AssertionError when trying to operate with MatrixTable read from S3

Hello,

I have been testing Hail on an AWS Spark cluster and using a S3 bucket to store MatrixTables. I uploaded a test dataset from a local machine into the S3 and I can read it fine with read_matrix_table. With this test dataset, I run sample_qc, run a PCA and remove related samples etc.

If I keep the modified MatrixTable in memory, and try to train the gnomad module’s variant recalibration random forest model, it run with no problems. However, If I write the modified MatrixTable into the S3 and try read_matrix_table it the random forest model training does not work, giving me an AssertionError. Moreover, if I try to show() entries records (GT for example) it gives me the same error.

Any help is appreciated. Thanks!

assertionerror.txt (35.4 KB)

The error suggests this is a bug in Hail. We recently changed some defaults so that we’d run a faster, but less battle-tested codepath, and it’s possible that doing so exposed this.

As a way to check that, can you try putting:

hl._set_flags(no_whole_stage_codegen='1')

at the top of your script? If that resolves your issue, it narrows things down for us a bit w.r.t. determining the source of the problem.

Tried the flag, but it runs into an another error:

import hail as hl
hl._set_flags(no_whole_stage_codegen=‘1’)

error_flag.txt (7.0 KB)

What does your script start with? Do you call hl.init explicitly?

Yes, this is what the script preamble at the moment:

import hail as hl

from bokeh.embed import file_html
from bokeh.resources import CDN

from gnomad.utils.filtering import filter_to_autosomes
from gnomad.utils.annotations import add_variant_type

from gnomad.utils.annotations import bi_allelic_site_inbreeding_expr
from gnomad.variant_qc.random_forest import apply_rf_model, median_impute_features
from gnomad.variant_qc.pipeline import train_rf_model

DEFAULT_REF = "GRCh38"

hl.init(
    sc,
    idempotent=True,
    quiet=True,
    skip_logging_configuration=True,
    default_reference=DEFAULT_REF
)

try setting the flag after your call to init, I think.

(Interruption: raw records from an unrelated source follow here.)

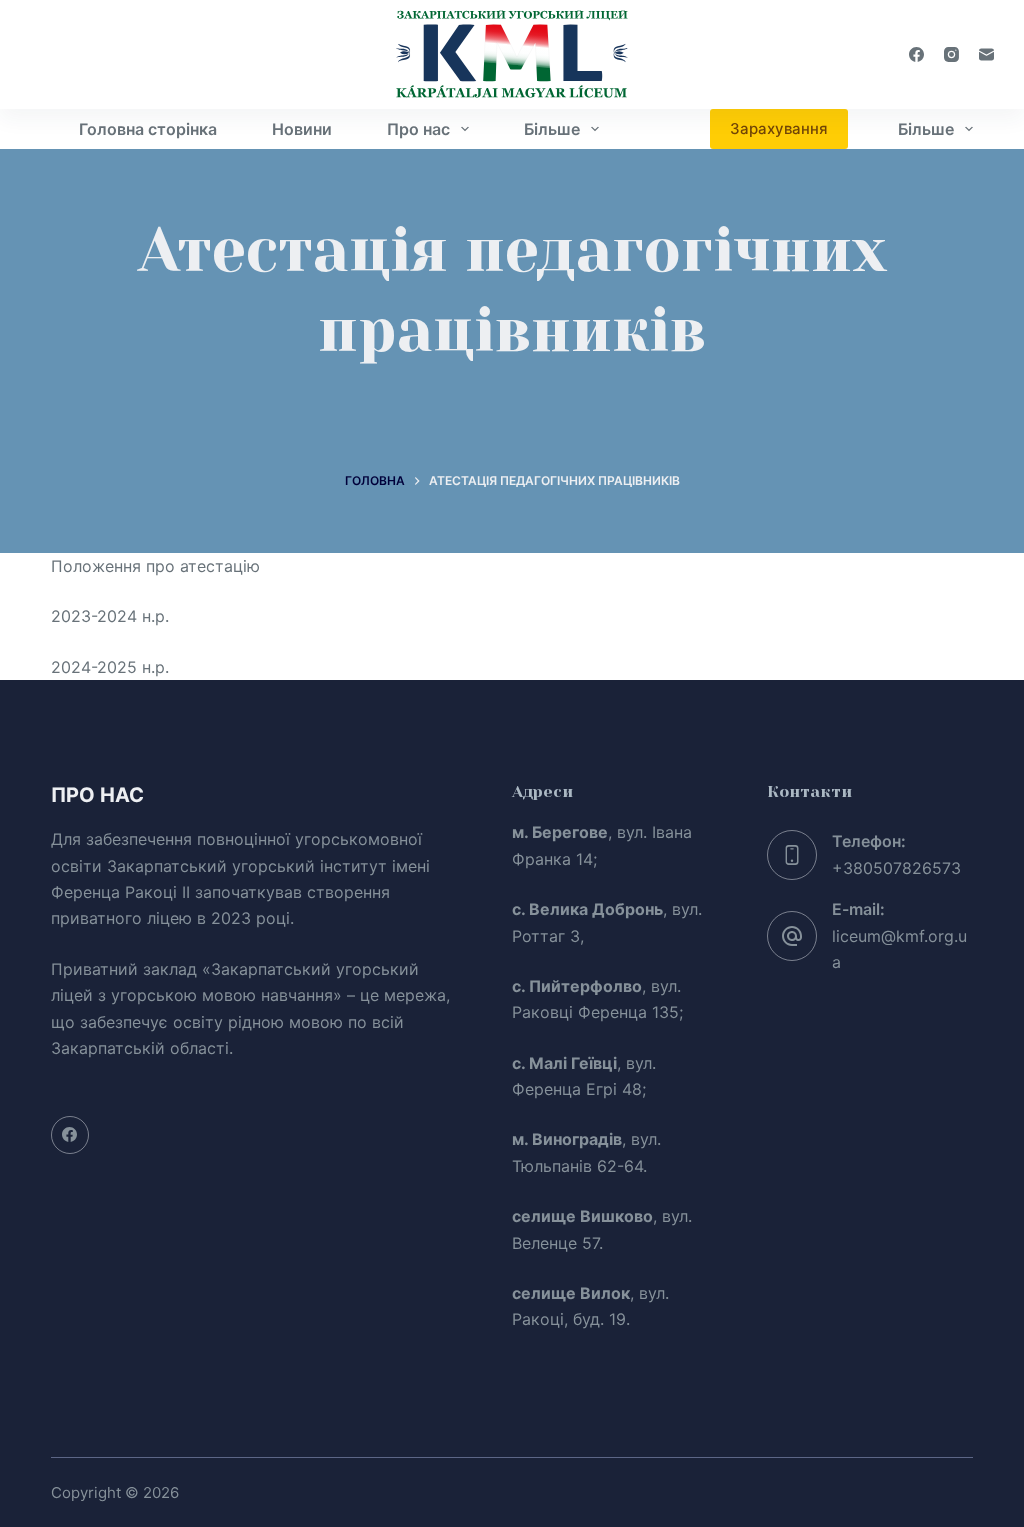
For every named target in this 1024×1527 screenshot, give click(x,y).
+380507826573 (896, 868)
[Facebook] (916, 54)
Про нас (418, 129)
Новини (302, 129)
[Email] (986, 54)
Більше (552, 129)
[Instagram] (951, 54)
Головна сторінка (148, 129)
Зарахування (779, 128)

Nice! The flag seems to have solved the read problems, but I got another error during the random forest model. I don’t know if you can help me since it seems to be happening during the execution of a gnomad’s function apply_rf_model(), but any input is appreciated. I will mark as solution. If you think I should open a new thread please tell me.

Thanks!

TaskCompletionListenerException.txt (20.1 KB)

# %% Training the model
rf_trained_ht, rf_model = train_rf_model(
    rf_ht,
    rf_features=features,
    tp_expr=rf_ht.tp,
    fp_expr=rf_ht.fp,
    test_expr=hl.literal(test_intervals).any(
        lambda interval: interval.contains(rf_ht.locus)
    ),
)

# %% Joining results
ht = rf_ht.join(rf_trained_ht, how="left")

--> Failing here <--
rf_results = apply_rf_model(
    ht=ht,
    rf_model=rf_model,
    features=hl.eval(rf_trained_ht.features),
    label="rf_label",
    prediction_col_name="rf_prediction",
)

I think moving that question to a new thread would be for the best, yeah.

Separately, I’d still like to fix the problem you were running into initially. Setting a flag is a temporary fix that will eventually go away, real problem still needs to be fixed. Could you share the script you were running? You mentioned a “test dataset”, is that a public one? If I could reproduce your error things would be easier.